→ TEXTO FORNECIDO:
········
O
Papel da Área de Recursos Humanos na Gestão do Conhecimento
"Sem o envolvimento ativo ou mesmo a liderança dos profissionais
de RH em projetos voltados para KM, geram-se desperdícios de
recursos, tempo e credibilidade para a Gestão do Conhecimento".
Nos países mais desenvolvidos, as empresas inovadoras
compreendem melhor como o conhecimento, os ativos intangíveis
e a inovação geram valor. Nestes países há
uma compreensão muito maior que o recurso conhecimento é
o único recurso empresarial que pode gerar retornos exponenciais.
O conhecimento e os ativos intangíveis têm uma propriedade
única: são ativos que podem ser usados muitas vezes, inclusive
ao mesmo tempo, sem desgaste. Ativos como máquinas, equipamentos,
terra e mesmo dinheiro não podem ser usados simultaneamente.
No Brasil, esta coisa de “conhecimento”
ainda é tratada de forma intuitiva ou, em grande medida, tratada
como uma preocupação do RH. Isto é resultado de
anos de uma cultura, em muitas organizações, voltada para
resultados de curto prazo. No exterior, a dimensão conhecimento
é tratada de forma mais explícita, deliberada e multidimensional
nos planos e ações estratégicas das grandes organizações.
No entanto, há sinais que isto começa a mudar para melhor
por aqui.
········
→ TRECHO DOS DADOS:
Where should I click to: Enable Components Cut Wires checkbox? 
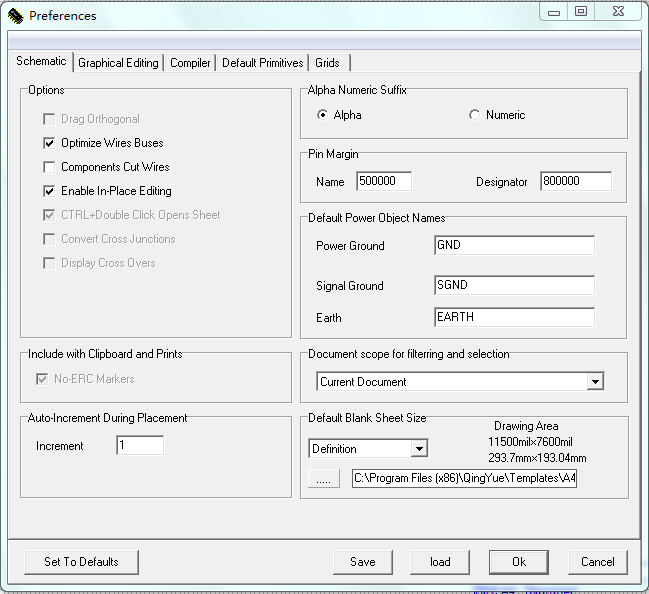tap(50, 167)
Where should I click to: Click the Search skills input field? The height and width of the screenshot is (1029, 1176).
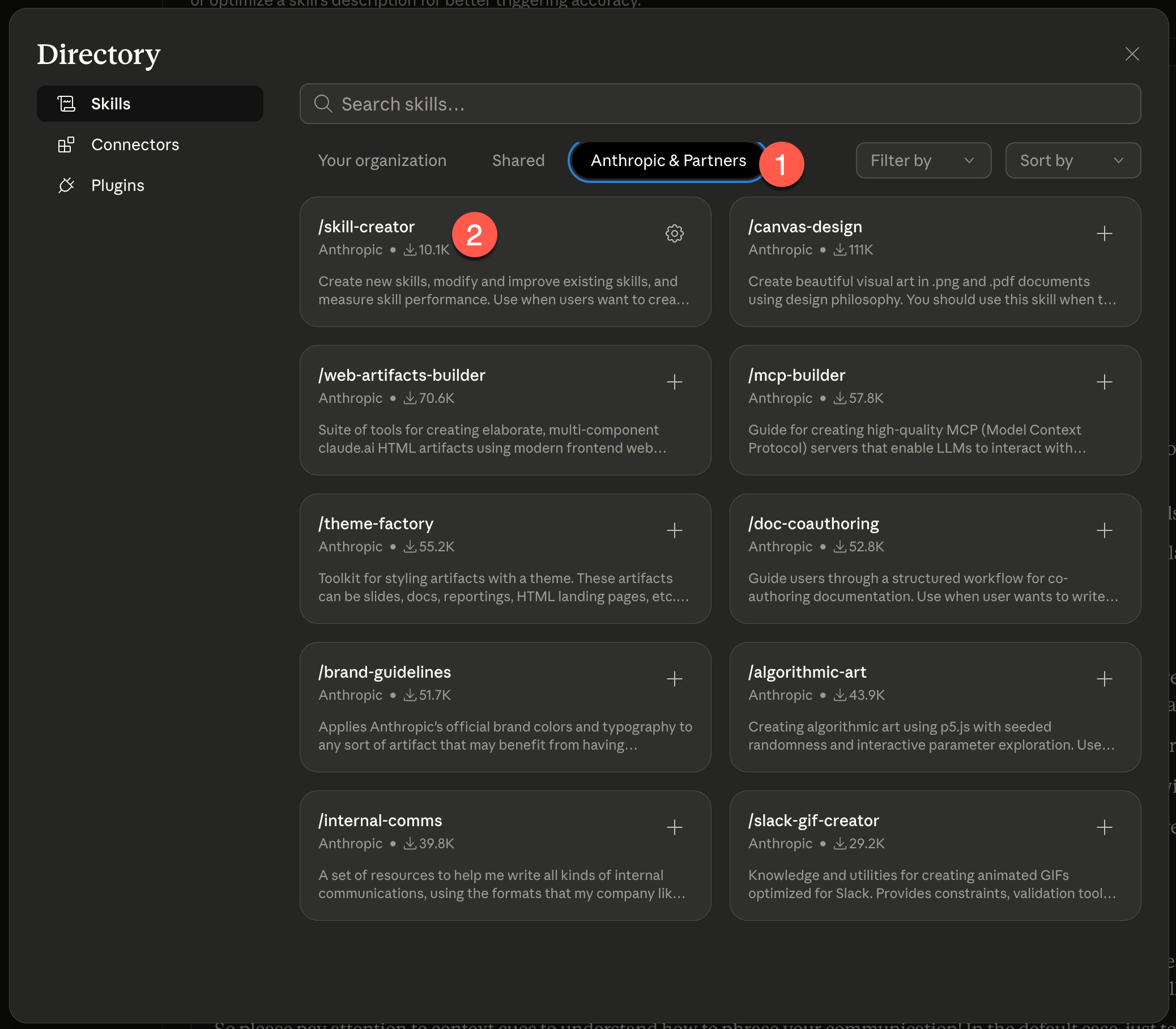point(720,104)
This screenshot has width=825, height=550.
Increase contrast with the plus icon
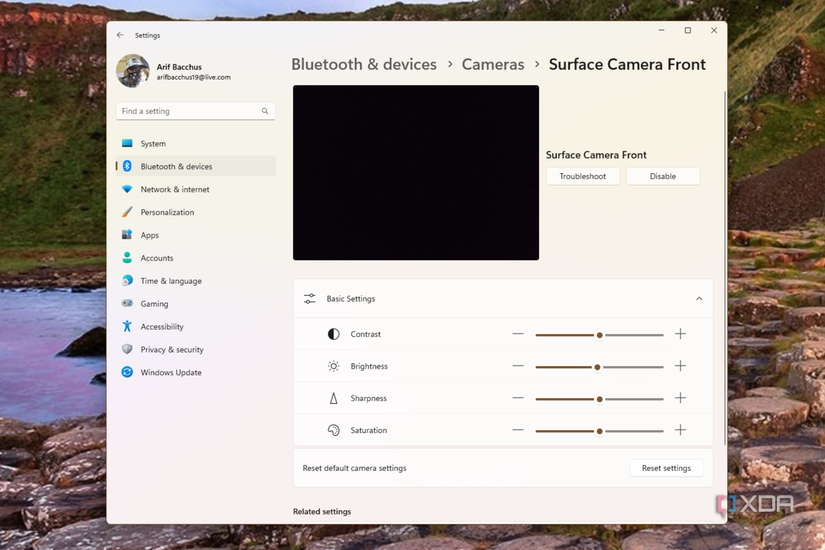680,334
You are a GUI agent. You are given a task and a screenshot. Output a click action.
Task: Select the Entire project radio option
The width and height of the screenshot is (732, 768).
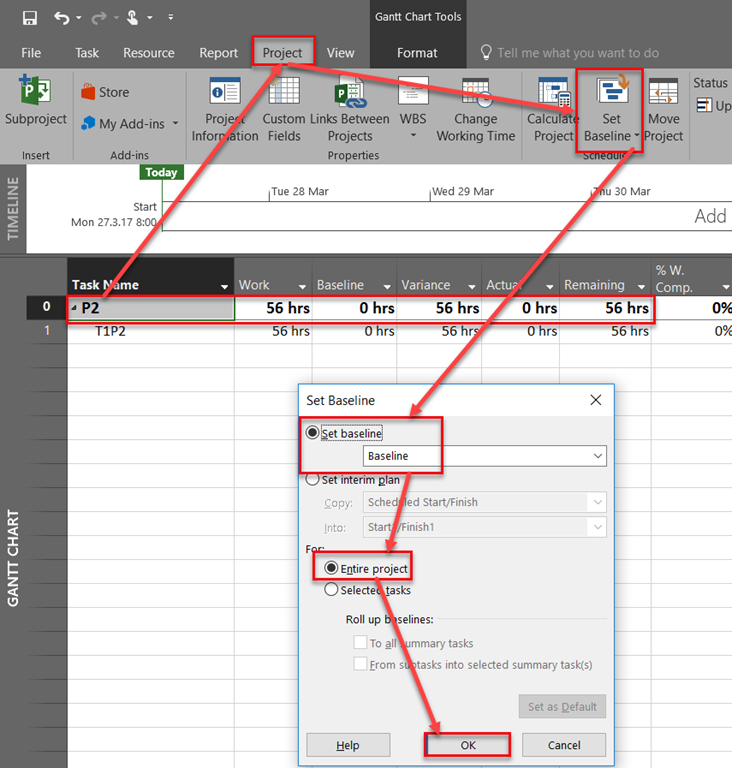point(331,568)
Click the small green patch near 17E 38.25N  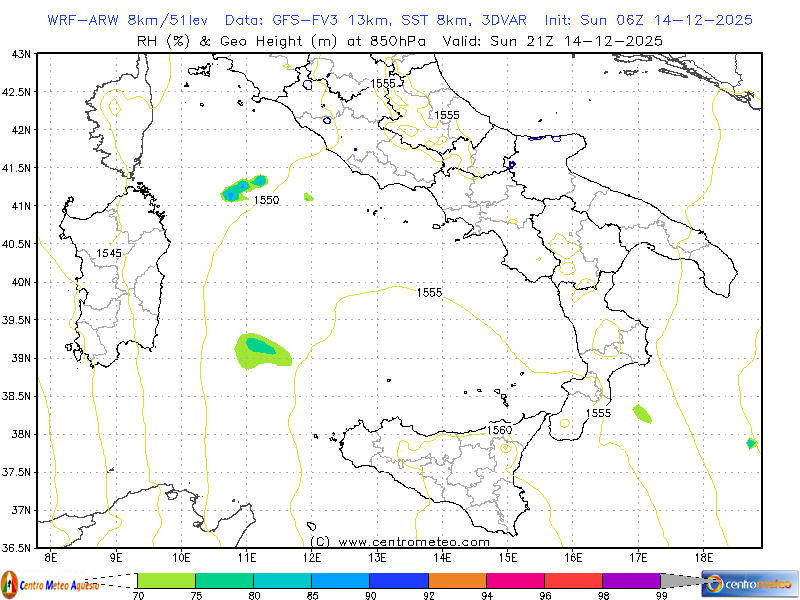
········
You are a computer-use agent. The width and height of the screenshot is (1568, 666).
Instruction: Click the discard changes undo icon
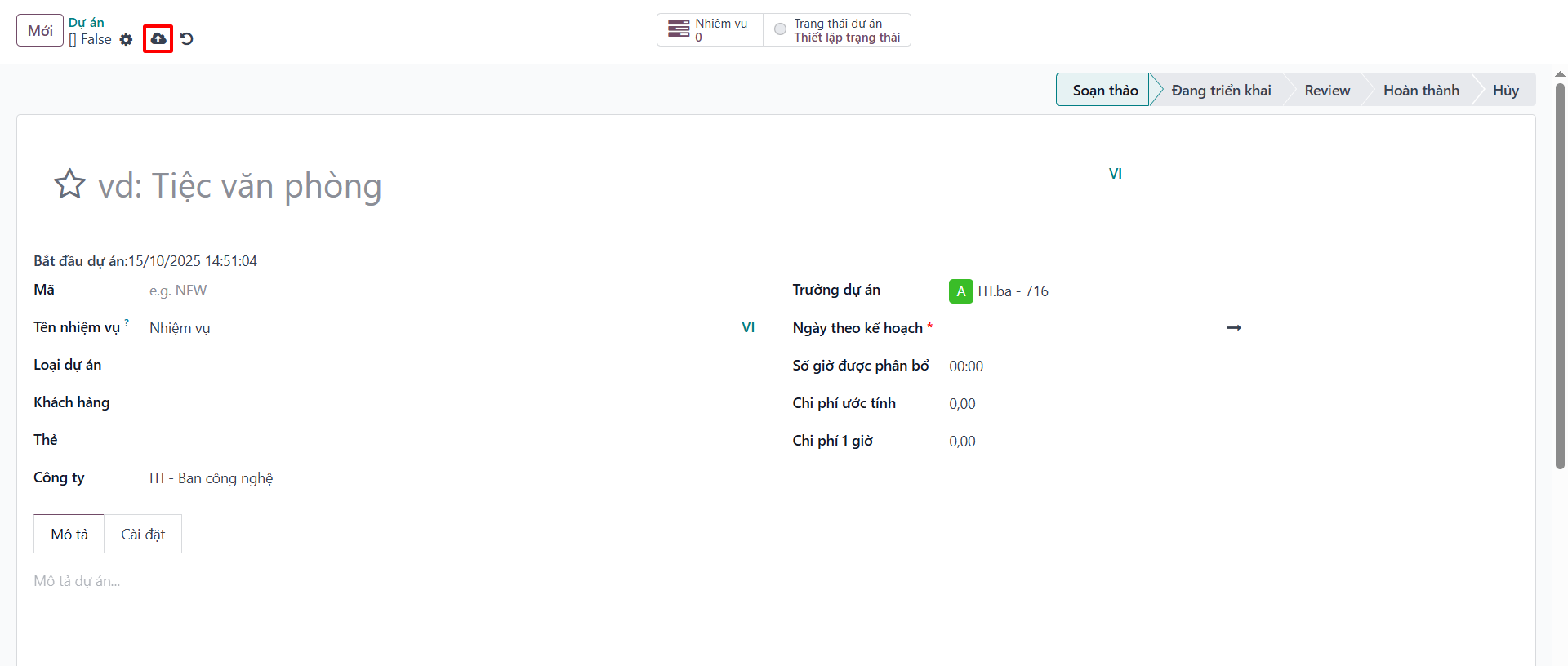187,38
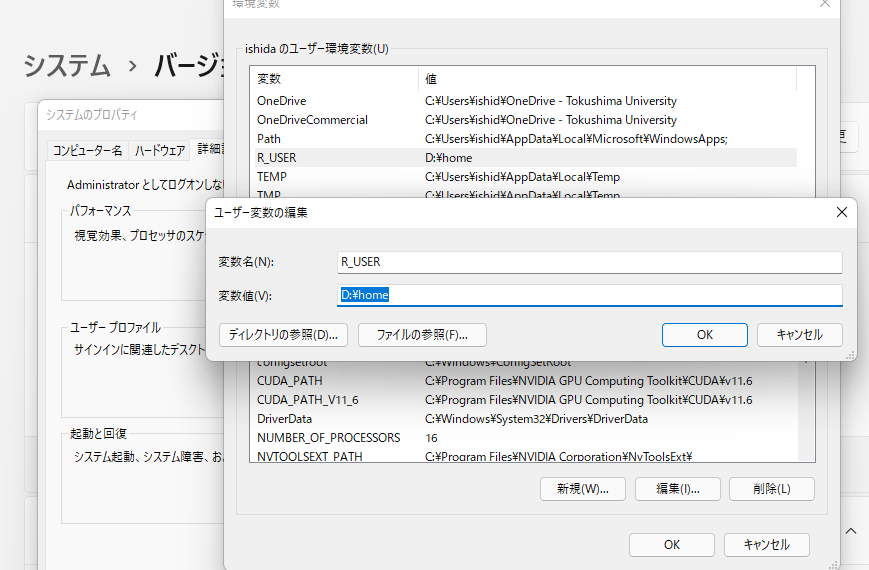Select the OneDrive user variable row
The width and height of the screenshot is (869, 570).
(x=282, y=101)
········
→ OBJETIVO: Reproduza por inteiro o texto sobre o papel do RH na gestão do conhecimento, sem mudar nada. Os dados não entram nesta tarefa.

→ A SOLUÇÃO:
O
Papel da Área de Recursos Humanos na Gestão do Conhecimento
"Sem o envolvimento ativo ou mesmo a liderança dos profissionais
de RH em projetos voltados para KM, geram-se desperdícios de
recursos, tempo e credibilidade para a Gestão do Conhecimento".
Nos países mais desenvolvidos, as empresas inovadoras
compreendem melhor como o conhecimento, os ativos intangíveis
e a inovação geram valor. Nestes países há
uma compreensão muito maior que o recurso conhecimento é
o único recurso empresarial que pode gerar retornos exponenciais.
O conhecimento e os ativos intangíveis têm uma propriedade
única: são ativos que podem ser usados muitas vezes, inclusive
ao mesmo tempo, sem desgaste. Ativos como máquinas, equipamentos,
terra e mesmo dinheiro não podem ser usados simultaneamente.
No Brasil, esta coisa de “conhecimento”
ainda é tratada de forma intuitiva ou, em grande medida, tratada
como uma preocupação do RH. Isto é resultado de
anos de uma cultura, em muitas organizações, voltada para
resultados de curto prazo. No exterior, a dimensão conhecimento
é tratada de forma mais explícita, deliberada e multidimensional
nos planos e ações estratégicas das grandes organizações.
No entanto, há sinais que isto começa a mudar para melhor
por aqui.